Der 3. Strafsenat hat die Ordnungsgeldbeschlüsse aufgehoben. Er hat entschieden, dass in der Sache zwar ausreichende Entbindungserklärungen vorlagen und die Zeugen daher das Zeugnis nicht verweigern durften. Allerdings hatten die Ordnungsgelder im Ergebnis deshalb keinen Bestand, weil ein Verschulden der Zeugen nicht festzustellen war. Hierfür war insbesondere von Bedeutung, dass eine höchstrichterliche Entscheidung zu der maßgeblichen Rechtsfrage fehlte und mehrere Oberlandesgerichte dazu unterschiedliche Auffassungen vertreten hatten.

Der 3. Strafsenat hat dahin erkannt, dass grundsätzlich diejenigen Personen befugt sind, einen Berufsgeheimnisträger von seiner Verschwiegenheitspflicht zu entbinden, die zu jenem in einer geschützten Vertrauensbeziehung stehen. Hierunter fallen im Rahmen eines Mandatsverhältnisses mit einem Wirtschaftsprüfer regelmäßig nur der oder die Auftraggeber.
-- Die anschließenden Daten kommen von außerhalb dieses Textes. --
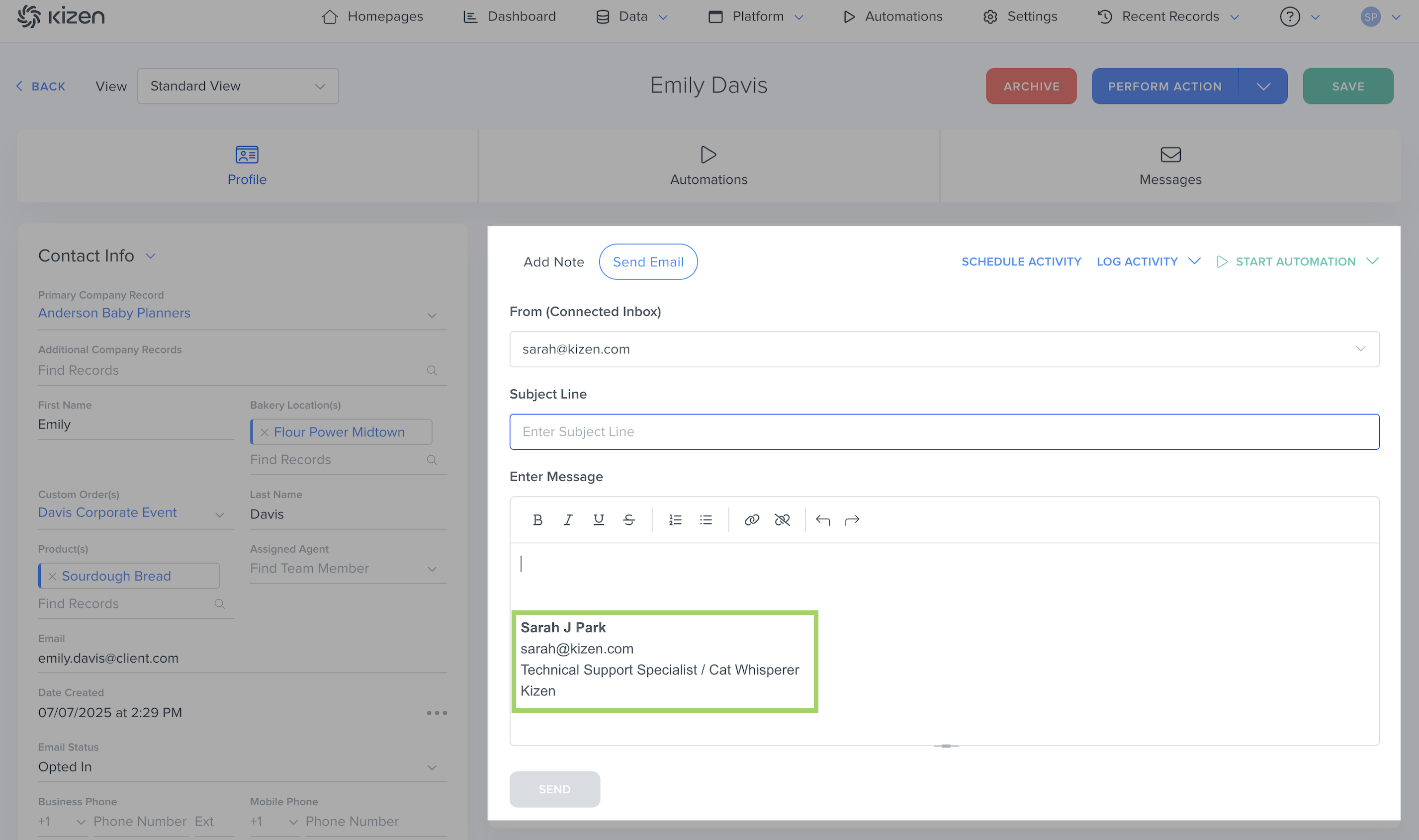Undo last edit in message editor
Image resolution: width=1419 pixels, height=840 pixels.
(823, 519)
Handelt es sich hierbei um eine juristische Person, können für diese diejenigen die Entbindungserklärung abgeben, die zu ihrer Vertretung zum Zeitpunkt der Zeugenaussage berufen sind. Ist über das Vermögen der juristischen Person das Insolvenzverfahren eröffnet und ein Insolvenzverwalter bestellt worden, ist dieser berechtigt, soweit das Vertrauensverhältnis Angelegenheiten der Insolvenzmasse betrifft.

Die maßgeblichen Vorschriften lauten:

§ 53 StPO:

(1) Zur Verweigerung des Zeugnisses sind ferner berechtigt

[…]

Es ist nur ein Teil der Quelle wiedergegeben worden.